** DATASET RECORDS **
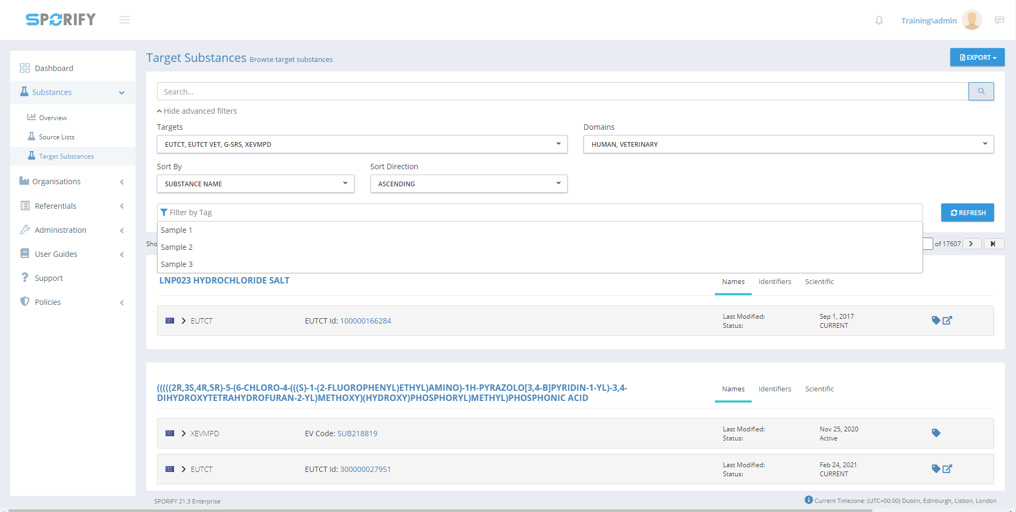
Task: Click the hamburger menu icon
Action: click(x=125, y=20)
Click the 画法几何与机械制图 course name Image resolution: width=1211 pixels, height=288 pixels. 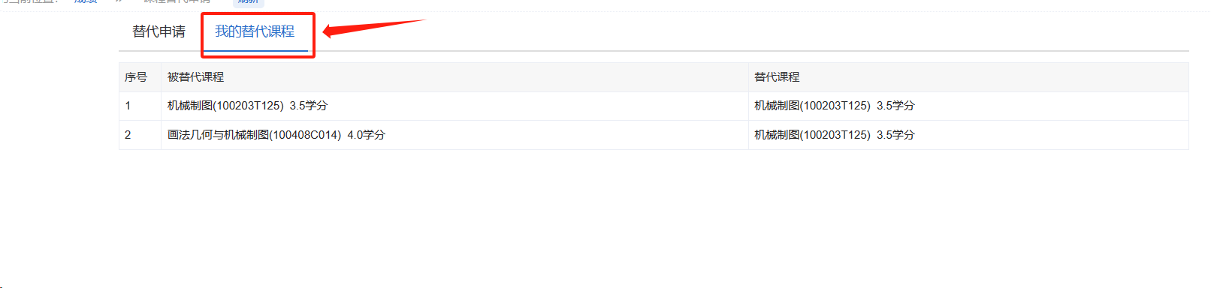[218, 135]
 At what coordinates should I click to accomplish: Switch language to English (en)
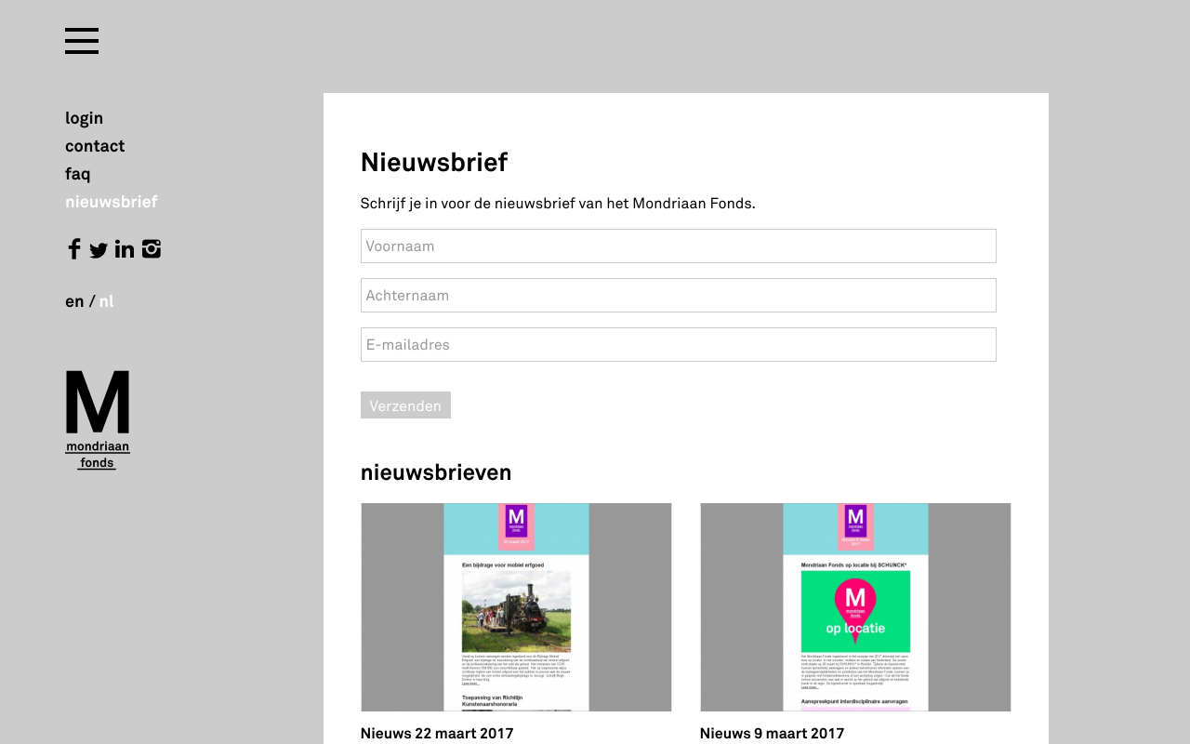[x=74, y=301]
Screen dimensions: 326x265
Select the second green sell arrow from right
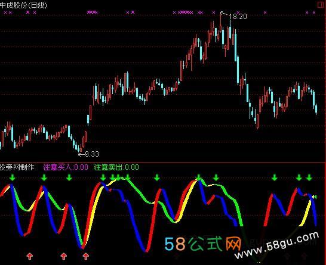pyautogui.click(x=299, y=177)
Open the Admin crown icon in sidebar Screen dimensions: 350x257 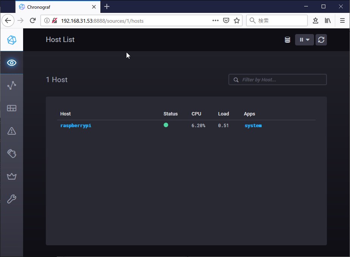point(12,176)
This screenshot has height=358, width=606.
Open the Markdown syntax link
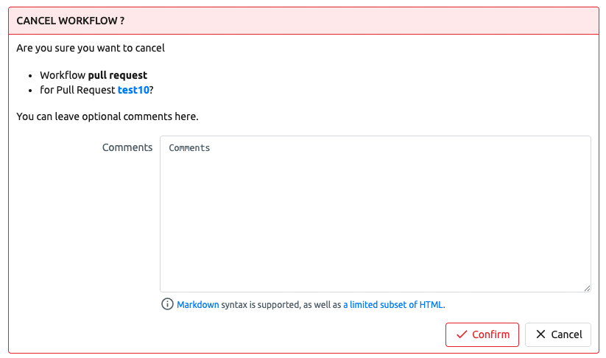tap(198, 304)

** EXERCISE REQUIREMENTS **
Everything from the line containing "This screenshot has height=358, width=606." to the last line of the listing above must be reproduced exactly, with no pictures included.

** SOLUTION TO THIS PROBLEM **
This screenshot has height=358, width=606.
Open the Markdown syntax link
tap(198, 304)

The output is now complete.